8/26/2008

La abuela dijo que el abuelo estaba chiflado, que ya no sabía bien por dónde le daba el aire y cosas de ese estilo. Sé que tenía algo de razón, porque momentos antes el abuelo nos dijo, a mí y a mi hermana, algo sobre unas mujeres árabes, o no sé si musulmanas, que iban por el barrio, arriba y abajo. Lo importante no eran ellas, sino que iban tapadas del todo, con la cara cubierta.

Lo dijo sin más, de sopetón, y sentí una especie de piedad extraña, a lo mejor el miedo al tiempo y una forma de ganar puntos para cuando a mí me pase lo que a él, si es que llego. Después siguieron hablando, entre viaje y viaje de la cuchara a la boca.

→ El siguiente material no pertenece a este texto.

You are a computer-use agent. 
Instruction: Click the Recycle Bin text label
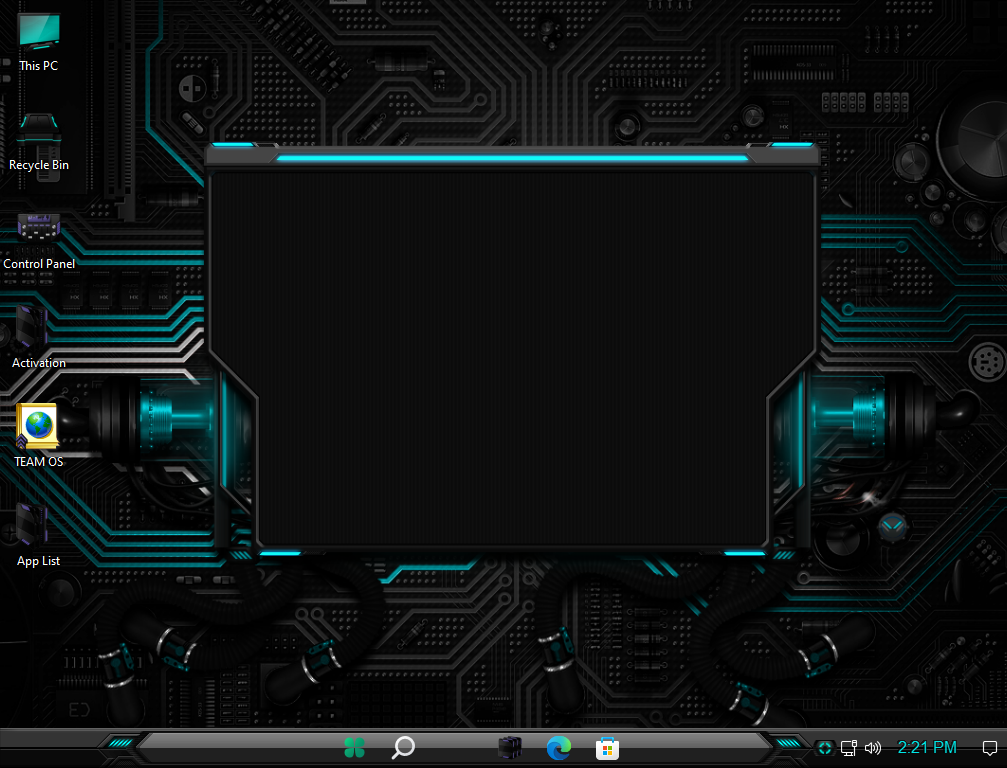[x=39, y=165]
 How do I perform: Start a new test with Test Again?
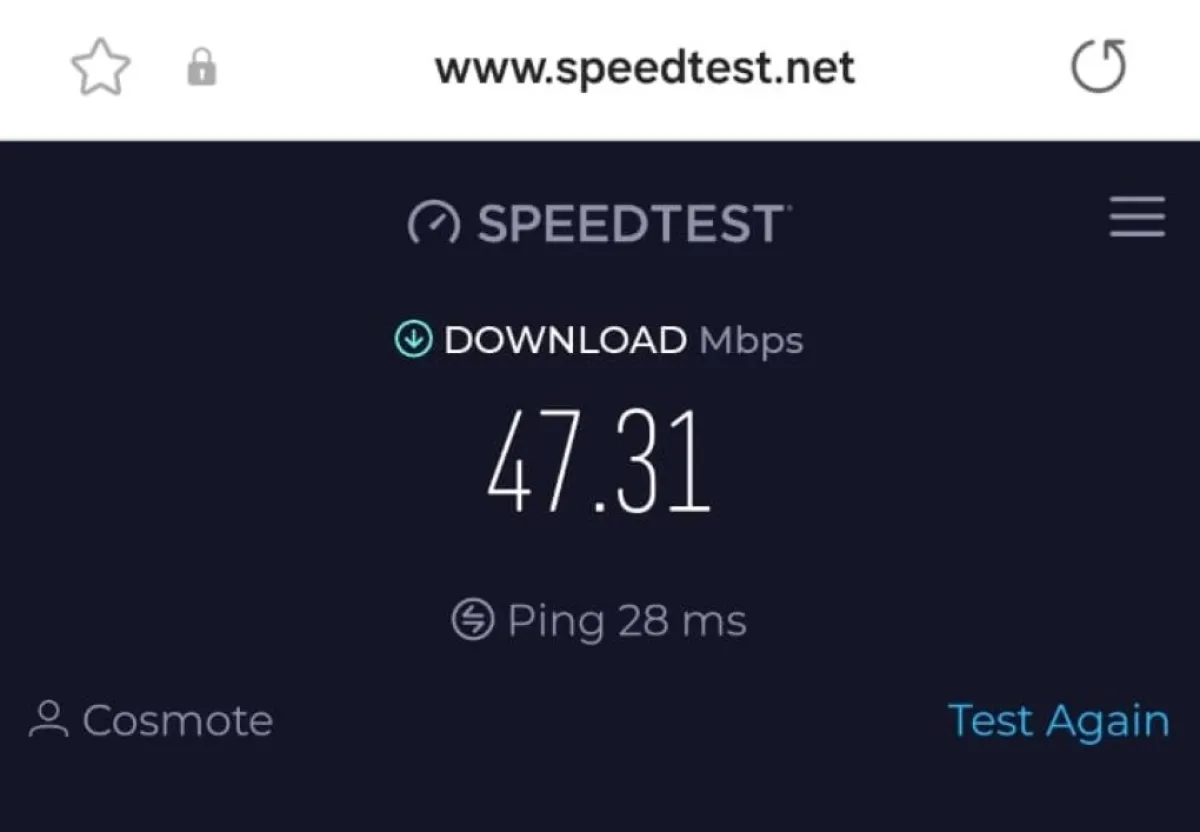[1058, 720]
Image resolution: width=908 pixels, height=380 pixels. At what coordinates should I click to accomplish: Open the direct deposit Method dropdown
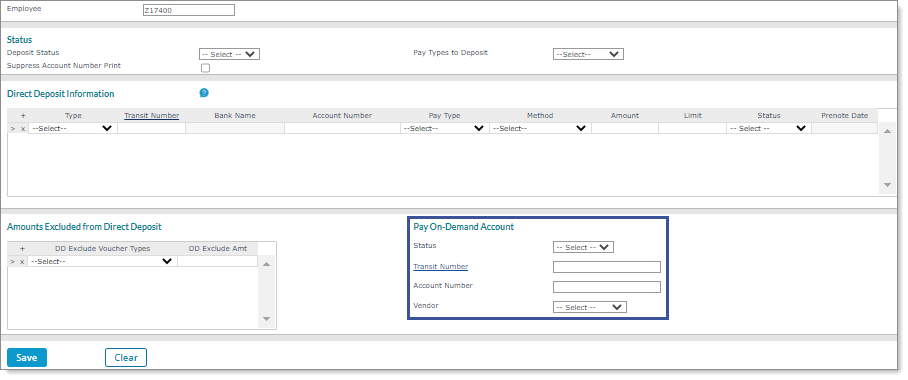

A continuación ocurrió algo que no sabría cómo describir. Después de habernos escuchado a mi madre y a mí hablar sobre el colchón nuevo que necesito, mi abuelo insistió en regalarme uno que tenía en una habitación. La abuela lo reprendió, ligeramente, y entre risas, cuando el abuelo fue a la cocina, dijo que estaba deseando deshacerse de ese colchón, venderlo o lo que fuera, pero que nadie hacía caso al abuelo... Y que nadie se lo haría. Ella, por su parte, dijo que le hacía duelo.

Y tiene que hacerlo, tantos años ahí, tantas navidades dando sueño a sus nietos... ¿Qué te queda cuando eres viejo? Así que, sin más, mi abuelo me dio un metro y me dijo que fuera con él a medir el colchón. No sabía muy bien cómo decirle que necesitaba uno nuevo, así que no lo hice, me callé y medí, y las distancias, la geometría o lo que fuera, me dio la razón y el motivo.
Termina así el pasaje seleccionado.